** begin **

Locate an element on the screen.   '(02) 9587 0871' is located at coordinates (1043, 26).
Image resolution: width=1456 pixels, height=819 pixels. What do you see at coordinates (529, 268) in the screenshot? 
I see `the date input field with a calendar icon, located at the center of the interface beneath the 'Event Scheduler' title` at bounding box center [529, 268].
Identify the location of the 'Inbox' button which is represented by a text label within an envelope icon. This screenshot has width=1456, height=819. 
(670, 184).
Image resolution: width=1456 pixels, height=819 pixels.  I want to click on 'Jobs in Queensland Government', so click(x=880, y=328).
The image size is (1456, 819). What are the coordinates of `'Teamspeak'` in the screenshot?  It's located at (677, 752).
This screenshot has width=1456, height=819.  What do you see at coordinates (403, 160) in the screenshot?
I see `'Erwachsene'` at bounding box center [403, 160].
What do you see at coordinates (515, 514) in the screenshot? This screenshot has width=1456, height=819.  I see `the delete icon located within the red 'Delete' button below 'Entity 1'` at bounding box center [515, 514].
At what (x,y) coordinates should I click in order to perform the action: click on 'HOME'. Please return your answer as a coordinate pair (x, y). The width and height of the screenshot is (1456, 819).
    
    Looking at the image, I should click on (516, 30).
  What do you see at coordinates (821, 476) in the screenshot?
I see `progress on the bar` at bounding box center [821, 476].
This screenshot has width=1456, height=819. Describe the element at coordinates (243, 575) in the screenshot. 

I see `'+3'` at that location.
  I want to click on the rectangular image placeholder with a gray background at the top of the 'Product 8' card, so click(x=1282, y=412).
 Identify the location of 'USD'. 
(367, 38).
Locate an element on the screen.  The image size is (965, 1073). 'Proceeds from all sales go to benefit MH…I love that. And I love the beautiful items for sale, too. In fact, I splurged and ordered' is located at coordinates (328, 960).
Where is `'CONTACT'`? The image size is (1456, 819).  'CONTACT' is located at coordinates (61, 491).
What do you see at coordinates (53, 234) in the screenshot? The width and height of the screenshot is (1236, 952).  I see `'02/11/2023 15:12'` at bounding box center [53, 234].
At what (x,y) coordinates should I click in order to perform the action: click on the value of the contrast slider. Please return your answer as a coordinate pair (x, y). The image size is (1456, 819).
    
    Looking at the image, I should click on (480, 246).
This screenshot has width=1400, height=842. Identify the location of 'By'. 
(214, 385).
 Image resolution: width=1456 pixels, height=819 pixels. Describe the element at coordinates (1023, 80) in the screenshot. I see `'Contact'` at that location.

** end **

Arrange every line of the records above as a Markdown table with the columns "Row" and "Line". Number the rows and leave out blank lines.

| Row | Line |
|---|---|
| 1 | Locate an element on the screen.   '(02) 9587 0871' is located at coordinates (1043, 26). |
| 2 | Image resolution: width=1456 pixels, height=819 pixels. What do you see at coordinates (529, 268) in the screenshot?  |
| 3 | I see `the date input field with a calendar icon, located at the center of the interface beneath the 'Event Scheduler' title` at bounding box center [529, 268]. |
| 4 | Identify the location of the 'Inbox' button which is represented by a text label within an envelope icon. This screenshot has width=1456, height=819.  |
| 5 | (670, 184). |
| 6 | Image resolution: width=1456 pixels, height=819 pixels.  I want to click on 'Jobs in Queensland Government', so click(x=880, y=328). |
| 7 | The image size is (1456, 819). What are the coordinates of `'Teamspeak'` in the screenshot?  It's located at (677, 752). |
| 8 | This screenshot has width=1456, height=819.  What do you see at coordinates (403, 160) in the screenshot? |
| 9 | I see `'Erwachsene'` at bounding box center [403, 160]. |
| 10 | What do you see at coordinates (515, 514) in the screenshot? This screenshot has width=1456, height=819.  I see `the delete icon located within the red 'Delete' button below 'Entity 1'` at bounding box center [515, 514]. |
| 11 | At what (x,y) coordinates should I click in order to perform the action: click on 'HOME'. Please return your answer as a coordinate pair (x, y). The width and height of the screenshot is (1456, 819). |
| 12 |     Looking at the image, I should click on (516, 30). |
| 13 |   What do you see at coordinates (821, 476) in the screenshot? |
| 14 | I see `progress on the bar` at bounding box center [821, 476]. |
| 15 | This screenshot has width=1456, height=819. Describe the element at coordinates (243, 575) in the screenshot.  |
| 16 | I see `'+3'` at that location. |
| 17 |   I want to click on the rectangular image placeholder with a gray background at the top of the 'Product 8' card, so click(x=1282, y=412). |
| 18 |  Identify the location of 'USD'.  |
| 19 | (367, 38). |
| 20 | Locate an element on the screen.  The image size is (965, 1073). 'Proceeds from all sales go to benefit MH…I love that. And I love the beautiful items for sale, too. In fact, I splurged and ordered' is located at coordinates (328, 960). |
| 21 | Where is `'CONTACT'`? The image size is (1456, 819).  'CONTACT' is located at coordinates (61, 491). |
| 22 | What do you see at coordinates (53, 234) in the screenshot? The width and height of the screenshot is (1236, 952).  I see `'02/11/2023 15:12'` at bounding box center [53, 234]. |
| 23 | At what (x,y) coordinates should I click in order to perform the action: click on the value of the contrast slider. Please return your answer as a coordinate pair (x, y). The image size is (1456, 819). |
| 24 |     Looking at the image, I should click on (480, 246). |
| 25 | This screenshot has width=1400, height=842. Identify the location of 'By'.  |
| 26 | (214, 385). |
| 27 |  Image resolution: width=1456 pixels, height=819 pixels. Describe the element at coordinates (1023, 80) in the screenshot. I see `'Contact'` at that location. |